Reconnu comme l’un des plus grands spécialistes de Cervantes -il a notamment écrit sa biographie fictive, Miguel -, Federico Jeanmaire est un écrivain et enseignant argentin, auteur d’une vingtaine de romans. Après son premier ouvrage traduit en français, Plus léger que l’air (2011), on le retrouve toujours aux éditions Joëlle Losfeld avec Vie intérieure, qui paraît le 3 octobre.
Un homme nu est assis sur le balcon de sa chambre d’hôtel. On est à Oaxaca. L’homme est argentin. Dans la chambre, sa compagne, une Finlandaise, se tord de douleur et passe son temps entre les toilettes et son lit, blottie sous les couvertures. L’homme observe la place centrale et surtout revient en pensée sur sa vie et sa relation avec cette jeune femme. Nu, il l’est physiquement, il le sera beaucoup au long du roman, mais c’est surtout psychologiquement qu’il se dénude face à nous, d’abord face à lui-même.

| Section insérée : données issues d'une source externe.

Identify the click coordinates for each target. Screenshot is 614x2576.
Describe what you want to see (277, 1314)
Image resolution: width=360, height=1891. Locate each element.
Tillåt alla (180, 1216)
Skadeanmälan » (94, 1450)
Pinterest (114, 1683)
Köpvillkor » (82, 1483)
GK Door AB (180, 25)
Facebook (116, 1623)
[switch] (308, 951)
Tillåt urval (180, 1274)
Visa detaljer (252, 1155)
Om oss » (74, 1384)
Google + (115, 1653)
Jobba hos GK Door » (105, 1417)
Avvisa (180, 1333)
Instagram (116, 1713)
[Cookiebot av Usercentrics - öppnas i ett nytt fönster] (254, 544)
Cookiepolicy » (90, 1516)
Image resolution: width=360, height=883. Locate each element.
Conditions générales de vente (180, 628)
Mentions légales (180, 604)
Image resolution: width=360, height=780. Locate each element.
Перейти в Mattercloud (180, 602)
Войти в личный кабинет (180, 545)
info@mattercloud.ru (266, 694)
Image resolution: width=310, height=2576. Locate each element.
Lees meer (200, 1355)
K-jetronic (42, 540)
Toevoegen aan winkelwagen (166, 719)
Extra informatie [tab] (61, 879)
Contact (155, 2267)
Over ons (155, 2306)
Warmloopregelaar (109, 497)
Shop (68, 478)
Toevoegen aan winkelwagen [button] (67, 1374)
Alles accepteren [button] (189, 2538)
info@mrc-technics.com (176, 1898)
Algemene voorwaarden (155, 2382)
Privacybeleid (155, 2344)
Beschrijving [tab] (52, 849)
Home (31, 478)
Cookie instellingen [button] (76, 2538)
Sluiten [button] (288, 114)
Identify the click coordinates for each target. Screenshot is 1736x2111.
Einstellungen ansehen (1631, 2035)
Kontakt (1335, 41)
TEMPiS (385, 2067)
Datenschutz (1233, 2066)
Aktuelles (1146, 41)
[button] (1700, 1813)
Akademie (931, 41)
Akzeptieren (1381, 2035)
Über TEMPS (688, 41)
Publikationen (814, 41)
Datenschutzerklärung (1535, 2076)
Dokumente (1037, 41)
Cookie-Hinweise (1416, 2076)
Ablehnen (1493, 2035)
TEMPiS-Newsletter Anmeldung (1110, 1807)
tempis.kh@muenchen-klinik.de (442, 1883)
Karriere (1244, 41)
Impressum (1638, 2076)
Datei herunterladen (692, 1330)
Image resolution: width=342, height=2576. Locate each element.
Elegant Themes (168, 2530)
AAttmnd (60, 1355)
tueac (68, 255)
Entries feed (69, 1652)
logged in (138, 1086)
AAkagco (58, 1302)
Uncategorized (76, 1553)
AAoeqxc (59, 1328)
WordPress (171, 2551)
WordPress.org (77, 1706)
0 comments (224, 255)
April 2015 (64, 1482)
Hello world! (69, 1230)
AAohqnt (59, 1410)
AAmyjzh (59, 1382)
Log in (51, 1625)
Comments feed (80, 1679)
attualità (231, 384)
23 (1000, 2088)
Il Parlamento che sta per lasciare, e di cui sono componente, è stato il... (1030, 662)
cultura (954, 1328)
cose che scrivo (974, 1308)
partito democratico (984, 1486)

Depuis son balcon il observe deux petits cireurs de chaussures, essaie de comprendre en quoi consiste leur relation muette (sont-ils des amis si proches qu’ils n’ont pas besoin d’échanger des mots, sont-ils rivaux, se haïssent-ils ?). Ses pensées, guidées aussi par la tequila qu’il absorbe, l’amènent à la multiplicité de l’être humain : les différents hommes dont il est constitué sont aussi insondables pour lui que ces gamins dont il ne connaît que le nom.
Il fait seul l’excursion obligée à Monte Albán et, en se plongeant dans le passé de la métropole zapotèque, il ne parvient qu’à errer dans son propre passé, aussi mystérieux et multiple que ces ruines prestigieuses.
Tout est multiple, l’homme qui est au centre du récit, ses motivations, ses plaisirs : écrire, voyager, conquérir des femmes, ou plus exactement des corps de femmes, au moins les plaisirs sont communs à tous les hommes qu’il a été et qu’il reste.
Cette analyse intérieure se fait en parallèle avec une autre, celle de ce couple boiteux qu’il forme avec Finlande : ils sont venus dans ce lieu éloigné de tout ce qui les touche l’un et l’autre pour prendre une décision à propos de leur avenir commun. L’indisposition de la femme nordique laisse l’homme seul, en proie à cette analyse implacable de sa propre réalité.
Tout est multiple, mais pour le lecteur rien n’est compliqué ou rébarbatif : Federico Jeanmaire parvient brillamment à nous faire entrer dans ce réseau de pensées et de sensations, à cette incompréhension globale du mystère fondamental : qu’est chacun d’entre nous ?
Christian ROINAT
Federico Jeanmaire : Vie intérieure, traduit de l’espagnol (Argentine) par Isabelle Gugnon, éd. Joëlle Losfeld, 201 p., 20 €.